Richard Boleslawski is another of the many, many great, yet underappreciated directors that we love here at Obscure Classics. While he directed a few films in his native Russia (in the area which is now Poland) between 1915 and 1921, his career didn’t really take off until he came to America. His first job wasn’t exactly the brightest omen of things to come. He did fill in work for Erich von Stroheim on the ill-fated Queen Kelly, which was something of a disaster that was never finished. Fortunately, his first job was not an indicator for the rest of his career, and while he never made a picture as big as Gone With the Wind or Grand Hotel, he made many excellent studio pictures before his career was tragically cut short by his sudden death in 1937. A few of his films, Beauty for Sale and Fugitive Lovers, get quite a lot of talk on this site, so here are a few of his films that haven’t received quite as much attention.
The Mystery of Mr. X (1934)
The Mystery of Mr. X is one of the man mystery/comedies to come out of the 1930s, and while it’s not quite as good as The Thin Man or The Mad Miss Manton, it’s definitely in the upper echelon of these types of films. It’s a little bit different than these other films in that its lead character, played wonderfully by Robert Montgomery, is not a detective, or a doctor/detective, or lawyer/detective. He’s ‘technically’ not a good guy at all, he’s a gentleman thief. He gets caught up in a murder when he’s stealing a diamond at the same time a policeman is being murdered just outside the building. Scotland Yard assumes the murder and theft were committed by the same man, and Montgomery is left to prove himself innocent.
His leading lady is Elizabeth Allan, and the two of them share a really wonderful chemistry that really makes me wish they had made more films together. The screenplay sparkles, and Boleslawski easily mixed the humor with some truly suspenseful scenes.
Men In White (1934)
I’ve talked about this movie a few times on this site. It’s a really incredible pre-code film, which tackles some pretty taboo issues with incredible finesse.
In Men In White, Clark Gable plays a young doctor in love with Myrna Loy, but his constantly busy schedule puts a strain on their relationship, and he ends up having a one night stand with nursing student Elizabeth Allan. She gets pregnant and has a back alley abortion, which is predictably botched and she ends up in the hospital, fighting for her life.
Abortion was perhaps the most taboo subject that could be covered in film in the 1930s, and even during the pre-code era, films had to be delicate about the way it approached the topic. The word “abortion” is never used. It’s hinted at without the word ever being spoken. Boleslawski takes a topic that could be sensationalized and tells a very personal story with it.
The Painted Veil (1934)
Boleslawski’s version of W. Somerset Maugham’s brilliant novel The Painted Veil isn’t nearly as good as the almost perfect 2006 adaptation starring Naomi Watts, Edward Norton, and Liev Schreiber. Naturally, the subject matter had to be handled much more delicately in the 1930s. But for what it is, which is basically a watered down version of Maugham’s story, it’s still a pretty good movie, with a really good performance from Garbo.

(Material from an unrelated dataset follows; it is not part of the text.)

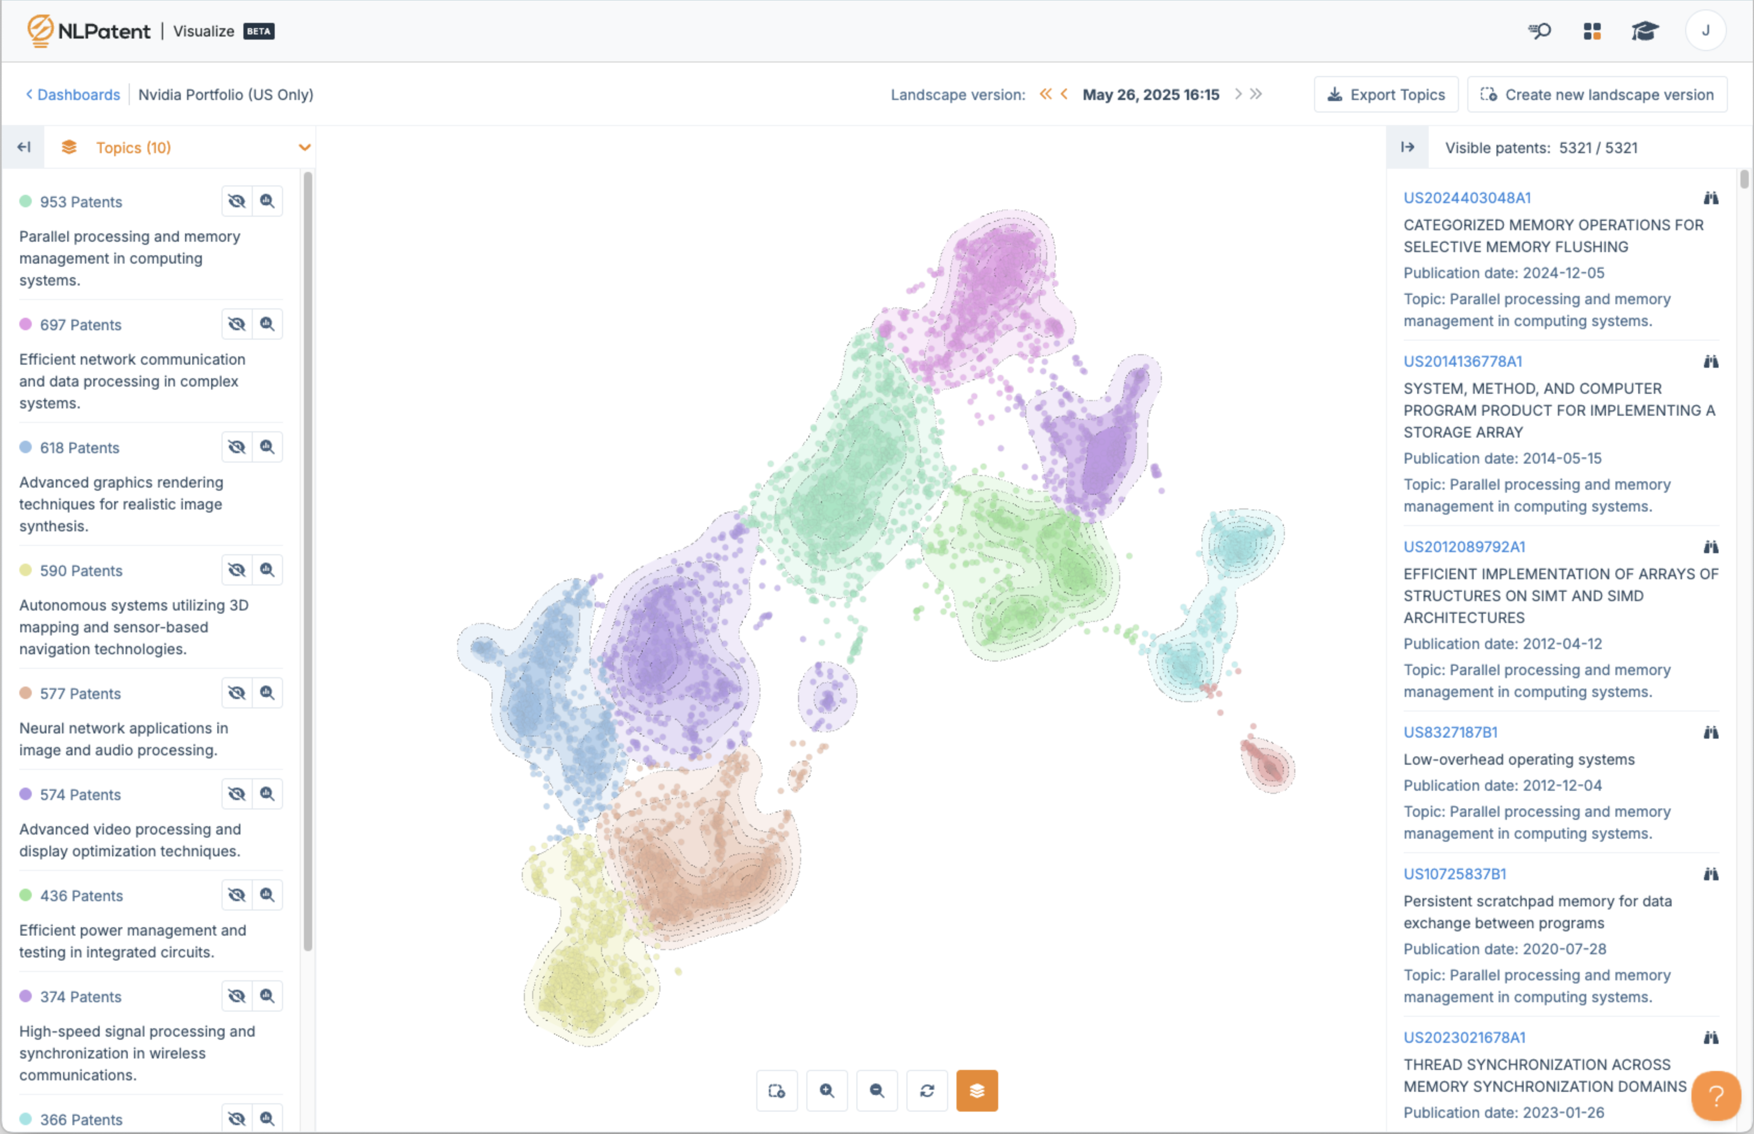Click the selection tool icon below map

Garbo plays a restless woman who marries scientist Herbert Marshall even though she doesn’t really love him. This lack of love, combined with Marshall’s constant working, leads to Garbo having an affair with George Brent. When he husband discovers her infidelity, he takes her with him to inland China to fight the region’s illness, assuming they’ll both probably die. But in these worst of conditions, Garbo grows as a human being, as does her love for her husband.
This movie really only tells half the story of Maugham’s novel, leaving us with the happy ending, rather than going past that to the true, tragic ending of the story. But despite the sunny-ing up of the story, Boleslawski’s film does something that very few films at the time did. It takes a very honest and mature look at adult relationships and marriage.